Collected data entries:
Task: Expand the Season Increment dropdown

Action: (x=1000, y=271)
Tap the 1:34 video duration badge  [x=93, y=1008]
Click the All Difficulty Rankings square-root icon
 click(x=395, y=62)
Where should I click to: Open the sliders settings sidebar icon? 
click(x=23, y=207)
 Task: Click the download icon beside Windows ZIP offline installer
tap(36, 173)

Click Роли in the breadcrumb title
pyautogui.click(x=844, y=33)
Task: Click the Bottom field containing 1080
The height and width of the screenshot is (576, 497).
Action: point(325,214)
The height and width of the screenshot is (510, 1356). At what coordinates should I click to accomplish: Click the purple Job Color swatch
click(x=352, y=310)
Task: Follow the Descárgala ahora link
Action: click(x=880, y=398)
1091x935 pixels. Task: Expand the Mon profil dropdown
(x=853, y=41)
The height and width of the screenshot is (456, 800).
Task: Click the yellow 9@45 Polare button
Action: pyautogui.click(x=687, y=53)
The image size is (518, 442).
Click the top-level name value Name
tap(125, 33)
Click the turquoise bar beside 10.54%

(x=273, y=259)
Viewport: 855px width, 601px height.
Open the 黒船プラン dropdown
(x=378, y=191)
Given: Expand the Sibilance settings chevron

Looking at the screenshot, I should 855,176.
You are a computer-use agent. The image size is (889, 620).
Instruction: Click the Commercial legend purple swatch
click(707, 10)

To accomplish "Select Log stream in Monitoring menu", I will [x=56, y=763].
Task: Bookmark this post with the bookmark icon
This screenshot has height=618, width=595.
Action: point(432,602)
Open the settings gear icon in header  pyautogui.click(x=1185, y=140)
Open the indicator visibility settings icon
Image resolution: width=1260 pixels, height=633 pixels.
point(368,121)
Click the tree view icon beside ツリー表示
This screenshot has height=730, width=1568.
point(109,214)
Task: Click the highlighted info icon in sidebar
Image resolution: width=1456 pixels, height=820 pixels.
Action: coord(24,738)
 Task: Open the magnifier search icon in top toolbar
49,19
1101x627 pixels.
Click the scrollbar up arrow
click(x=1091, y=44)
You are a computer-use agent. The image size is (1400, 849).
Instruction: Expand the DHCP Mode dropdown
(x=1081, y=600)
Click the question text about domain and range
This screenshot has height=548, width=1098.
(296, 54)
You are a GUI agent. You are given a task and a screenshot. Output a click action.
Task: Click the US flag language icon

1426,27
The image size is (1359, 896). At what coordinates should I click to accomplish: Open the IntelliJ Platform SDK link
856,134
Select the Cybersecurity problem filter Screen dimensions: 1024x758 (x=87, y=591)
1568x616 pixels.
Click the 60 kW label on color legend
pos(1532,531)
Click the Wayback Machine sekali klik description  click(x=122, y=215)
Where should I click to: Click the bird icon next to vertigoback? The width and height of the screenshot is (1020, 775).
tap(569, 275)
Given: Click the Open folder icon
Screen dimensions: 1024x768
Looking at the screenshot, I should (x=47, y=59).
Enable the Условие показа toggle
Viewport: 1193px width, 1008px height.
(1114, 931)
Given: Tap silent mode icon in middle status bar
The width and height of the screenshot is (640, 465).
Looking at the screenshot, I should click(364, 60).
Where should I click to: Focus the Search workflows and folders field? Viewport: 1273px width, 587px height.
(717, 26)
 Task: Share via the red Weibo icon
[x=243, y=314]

Task details >> Taking the entries above, write out exactly each line from the one holding "1101x627 pixels." to the one holding "Click the Wayback", both included, and stop there.

Written response >>
1101x627 pixels.
Click the scrollbar up arrow
click(x=1091, y=44)
You are a computer-use agent. The image size is (1400, 849).
Instruction: Expand the DHCP Mode dropdown
(x=1081, y=600)
Click the question text about domain and range
This screenshot has height=548, width=1098.
(296, 54)
You are a GUI agent. You are given a task and a screenshot. Output a click action.
Task: Click the US flag language icon

1426,27
The image size is (1359, 896). At what coordinates should I click to accomplish: Open the IntelliJ Platform SDK link
856,134
Select the Cybersecurity problem filter Screen dimensions: 1024x758 (x=87, y=591)
1568x616 pixels.
Click the 60 kW label on color legend
pos(1532,531)
Click the Wayback Machine sekali klik description  click(x=122, y=215)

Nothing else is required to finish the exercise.